Junior doctors and consultants will hold a joint strike for the first time in the history of the health service in what has been described as a “serious escalation” in their row with the Government over pay.
The co-ordinated industrial action is set to take place in September and October, the British Medical Association (BMA) said.
Consultants had already announced plans to walk out for 48 hours from Sept 19, and will be joined by their junior colleagues on Sept 20. Junior doctors will then continue their strike on Sept 21 and 22.
Both consultants and junior doctors will then strike together on Oct 2, 3 and 4.
Staff will work on a “Christmas day cover” basis for both spells of industrial action, meaning emergency care will continue to be provided.
It comes after junior doctors voted in favour of continuing strike action, with the BMA’s mandate on industrial action renewed for another six months.
The union has now told Rishi Sunak he has “nowhere to hide”.
Dr Rob Laurenson and Dr Vivek Trivedi, co-chairmen of the BMA’s junior doctors committee, said: “Today, junior doctors across England are sending a single message, loud and clear to the Government: we are not going anywhere.
“We are prepared to continue with our industrial action, but we don’t have to - the Prime Minister has the power to halt any further action by making us a credible offer that we can put to our members. Refusing to negotiate with us and with our consultant colleagues is not the way ahead.

(INFORMATION):
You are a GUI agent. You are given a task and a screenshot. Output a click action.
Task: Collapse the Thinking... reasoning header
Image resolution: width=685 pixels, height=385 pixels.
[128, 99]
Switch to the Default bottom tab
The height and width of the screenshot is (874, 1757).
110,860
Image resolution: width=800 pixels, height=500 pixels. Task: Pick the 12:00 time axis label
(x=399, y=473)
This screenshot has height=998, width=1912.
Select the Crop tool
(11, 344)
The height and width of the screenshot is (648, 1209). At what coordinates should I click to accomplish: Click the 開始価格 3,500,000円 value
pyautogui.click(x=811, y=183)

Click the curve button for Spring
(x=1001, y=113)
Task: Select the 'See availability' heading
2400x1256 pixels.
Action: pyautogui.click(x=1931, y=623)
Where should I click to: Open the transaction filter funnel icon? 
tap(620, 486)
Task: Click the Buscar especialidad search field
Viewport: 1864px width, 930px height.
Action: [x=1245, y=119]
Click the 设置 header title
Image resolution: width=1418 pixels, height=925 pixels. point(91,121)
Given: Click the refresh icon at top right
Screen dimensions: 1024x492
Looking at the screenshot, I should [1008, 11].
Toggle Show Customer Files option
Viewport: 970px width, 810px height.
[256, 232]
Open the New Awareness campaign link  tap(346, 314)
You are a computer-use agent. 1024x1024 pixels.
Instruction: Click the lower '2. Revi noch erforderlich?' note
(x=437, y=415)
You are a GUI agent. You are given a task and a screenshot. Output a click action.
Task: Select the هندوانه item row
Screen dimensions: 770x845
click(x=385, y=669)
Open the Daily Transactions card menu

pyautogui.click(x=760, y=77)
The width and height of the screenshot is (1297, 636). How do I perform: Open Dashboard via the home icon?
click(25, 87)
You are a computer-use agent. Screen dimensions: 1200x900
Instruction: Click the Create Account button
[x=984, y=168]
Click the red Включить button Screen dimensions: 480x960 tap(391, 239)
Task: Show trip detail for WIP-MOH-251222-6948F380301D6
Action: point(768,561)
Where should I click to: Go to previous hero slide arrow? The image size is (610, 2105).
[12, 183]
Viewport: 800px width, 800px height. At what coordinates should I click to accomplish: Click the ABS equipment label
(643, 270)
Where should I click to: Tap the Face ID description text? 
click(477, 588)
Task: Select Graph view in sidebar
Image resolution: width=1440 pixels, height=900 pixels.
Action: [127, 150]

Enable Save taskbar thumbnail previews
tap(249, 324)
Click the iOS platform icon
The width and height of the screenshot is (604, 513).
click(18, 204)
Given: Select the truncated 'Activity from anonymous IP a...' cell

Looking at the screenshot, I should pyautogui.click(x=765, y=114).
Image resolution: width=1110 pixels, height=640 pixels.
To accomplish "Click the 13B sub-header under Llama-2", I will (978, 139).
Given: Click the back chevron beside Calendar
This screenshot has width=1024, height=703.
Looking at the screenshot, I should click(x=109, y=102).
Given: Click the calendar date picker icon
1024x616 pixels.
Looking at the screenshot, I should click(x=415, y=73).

(THE PROBLEM):
Reproduce the article's passage from "Both consultants and" up to and including "to be provided.", swapping "emergency care" for "urgent care". The records come from a source separate from the article.

(SOLUTION FOR THIS PROBLEM):
Both consultants and junior doctors will then strike together on Oct 2, 3 and 4.
Staff will work on a “Christmas day cover” basis for both spells of industrial action, meaning urgent care will continue to be provided.